Exactly how much damage did John Bolton do during his tenure at the United Nations? Let us count the ways.

While he almost certainly shares the neocons' bedrock contempt for international law and the UN, Khalilzad does not carry Bolton's baggage: decades of obsessive fulmination against the international body. As a Muslim of Afghan descent who possesses more social and diplomatic graces than his predecessor, he will probably do a better job of advancing the White House agenda.

Progressives who called for the dismissal of Bolton might have crossed their fingers and hoped he stayed. After all, do we really want an effective diplomat representing the Bush-Cheney agenda? Much better, surely, to have an ineffective bully and blowhard who provokes opposition than someone who has charm and diplomatic skills. We may now be seeing that experiment in real time.

But Khalilzad's appointment leaves open the question of who will be the next US nominee to high office in the UN. It was rumored that he was under consideration to be under secretary general for political affairs, and the United States had expressed interest in taking over the position as head of peacekeeping.

The French seem to think that they have a lock on peacekeeping... but then the British thought that their man John Holmes was on the trail for that or political affairs until he ended up in the important but less politically sensitive position heading humanitarian affairs, so there may be room for disappointment. Maybe Paris misinterpreted Ban Ki-moon's still-less-than-perfect French? Perhaps to ward off American interest, Ban has reportedly been considering splitting the responsibilities of peacekeeping between its administrative and logistical side and the more overtly political aspects.

There still may be the chance for a nightmare scenario in which Bolton is nominated for one of the presumed American senior positions in the UN hierarchy. I advance this theory for several reasons: The Bush Administration is arrogant and/or stupid enough to try such a stunt, and Bolton is obsessive enough about the UN to seek another post. But my main reason for raising it is prophylactic--the hope that people will be so horrified at the thought that they will not let it happen. (Note that these positions are not subject to confirmation by the US Senate since they are technically made by the secretary general. It is considered polite for everyone to pretend not to notice US arm-twisting when the Secretary General makes his decision..)

However, we should not get too personal about Bolton. It would be a disaster for the United Nations and the United States to have any American identified with this White House (or for that matter the previous one) heading such crucial departments.

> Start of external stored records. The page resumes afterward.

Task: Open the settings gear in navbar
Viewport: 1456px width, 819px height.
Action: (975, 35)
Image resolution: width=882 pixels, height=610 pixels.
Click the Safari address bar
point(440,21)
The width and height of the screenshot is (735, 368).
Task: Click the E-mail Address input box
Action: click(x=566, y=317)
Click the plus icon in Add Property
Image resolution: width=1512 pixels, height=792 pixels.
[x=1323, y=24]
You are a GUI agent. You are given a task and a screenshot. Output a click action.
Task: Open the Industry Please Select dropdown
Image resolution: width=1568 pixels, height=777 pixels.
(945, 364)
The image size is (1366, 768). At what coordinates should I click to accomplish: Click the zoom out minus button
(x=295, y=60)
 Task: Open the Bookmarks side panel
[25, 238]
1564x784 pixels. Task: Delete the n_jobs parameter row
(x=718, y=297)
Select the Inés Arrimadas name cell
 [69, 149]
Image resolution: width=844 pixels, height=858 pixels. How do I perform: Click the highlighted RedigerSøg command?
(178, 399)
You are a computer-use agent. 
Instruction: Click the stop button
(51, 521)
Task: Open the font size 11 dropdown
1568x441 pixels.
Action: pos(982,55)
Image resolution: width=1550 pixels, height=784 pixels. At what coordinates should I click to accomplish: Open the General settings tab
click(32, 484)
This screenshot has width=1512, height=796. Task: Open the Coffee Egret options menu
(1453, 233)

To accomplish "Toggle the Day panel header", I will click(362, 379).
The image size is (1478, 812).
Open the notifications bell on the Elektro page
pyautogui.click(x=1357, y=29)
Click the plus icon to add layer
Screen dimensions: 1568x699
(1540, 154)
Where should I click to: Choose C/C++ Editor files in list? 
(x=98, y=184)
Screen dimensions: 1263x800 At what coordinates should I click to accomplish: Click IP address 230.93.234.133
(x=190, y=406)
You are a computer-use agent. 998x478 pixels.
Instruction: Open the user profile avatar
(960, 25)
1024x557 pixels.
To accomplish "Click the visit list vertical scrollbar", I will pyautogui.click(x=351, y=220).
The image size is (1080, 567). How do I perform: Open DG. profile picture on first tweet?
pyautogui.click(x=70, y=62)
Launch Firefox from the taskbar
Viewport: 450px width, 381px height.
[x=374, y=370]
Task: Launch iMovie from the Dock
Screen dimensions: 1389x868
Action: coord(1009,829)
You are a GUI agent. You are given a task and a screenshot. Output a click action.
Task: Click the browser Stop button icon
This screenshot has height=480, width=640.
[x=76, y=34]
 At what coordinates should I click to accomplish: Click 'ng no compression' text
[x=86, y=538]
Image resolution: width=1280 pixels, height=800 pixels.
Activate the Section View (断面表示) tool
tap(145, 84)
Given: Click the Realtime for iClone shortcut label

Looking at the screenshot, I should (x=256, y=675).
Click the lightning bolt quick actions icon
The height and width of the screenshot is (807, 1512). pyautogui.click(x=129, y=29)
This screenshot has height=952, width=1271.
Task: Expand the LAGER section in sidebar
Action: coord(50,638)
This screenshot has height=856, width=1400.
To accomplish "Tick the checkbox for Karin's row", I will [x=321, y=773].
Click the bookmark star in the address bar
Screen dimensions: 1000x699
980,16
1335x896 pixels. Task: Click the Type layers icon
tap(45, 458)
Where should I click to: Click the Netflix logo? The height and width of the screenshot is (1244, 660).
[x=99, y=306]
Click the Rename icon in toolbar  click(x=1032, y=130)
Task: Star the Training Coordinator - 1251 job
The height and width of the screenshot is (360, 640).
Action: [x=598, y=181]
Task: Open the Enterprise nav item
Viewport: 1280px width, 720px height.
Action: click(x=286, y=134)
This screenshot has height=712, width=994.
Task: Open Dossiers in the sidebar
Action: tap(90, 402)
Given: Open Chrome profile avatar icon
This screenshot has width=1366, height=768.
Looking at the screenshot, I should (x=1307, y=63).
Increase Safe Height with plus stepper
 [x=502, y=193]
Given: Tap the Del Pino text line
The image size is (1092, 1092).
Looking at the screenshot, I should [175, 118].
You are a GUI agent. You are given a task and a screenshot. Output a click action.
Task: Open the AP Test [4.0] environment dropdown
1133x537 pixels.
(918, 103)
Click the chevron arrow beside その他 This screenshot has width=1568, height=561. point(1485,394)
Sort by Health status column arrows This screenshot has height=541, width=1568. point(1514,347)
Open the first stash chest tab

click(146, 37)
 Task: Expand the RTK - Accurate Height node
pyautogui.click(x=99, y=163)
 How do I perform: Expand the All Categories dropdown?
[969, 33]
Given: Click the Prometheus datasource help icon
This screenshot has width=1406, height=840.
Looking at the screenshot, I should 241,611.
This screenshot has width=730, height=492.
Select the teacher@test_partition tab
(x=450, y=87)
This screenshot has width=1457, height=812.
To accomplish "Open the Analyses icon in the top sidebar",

Indeed, Britain's recent close proximity to US positions probably counted against the appointment of Holmes to the peacekeeping post. The advantage of the UN for rational American policy is not only that it provides a global legion of sepoys to carry out duties that would swamp the US military. An independent globally respected body can implement resolutions, even American-inspired ones, while one that is overtly American-dominated would have far less credibility. Indeed, the perception of following narrow American interests that would accompany almost any conceivable nomination from this Administration would put UN staff and peacekeepers across the world at considerable risk.

For all the complaints from Republicans in Congress, Washington has always had far more say in the UN than is good for the organization, and while on one level such senior appointments would line up perceptions with reality, they would reap no benefits for anyone.

If Ban Ki-moon thinks that putting a US-approved appointee in such jobs will insulate the organization from criticism, he should consider that American presidential-patronage nominees have been in charge of UN management for fifteen years of unrelenting American media and Congressional criticism of UN management.

In fact, the first item of any serious reform of the UN was already derailed by the United States with the enforced appointment of Josette Sheeran Shiner as head of the World Food Program, which rescinded Kofi Annan's already belated declaration of personnel independence.

Ban Ki-moon was off to a good start in reclaiming that lost ground by appointing two women--Alicia Bárcena of Mexico to the traditionally US-held position of under secretary general for management, and Dr. Asha-Rose Migiro of Tanzania (hitherto foreign minister) as his deputy, replacing Mark Malloch Brown, the retiring British incumbent.

Let us hope he intends to keep it up.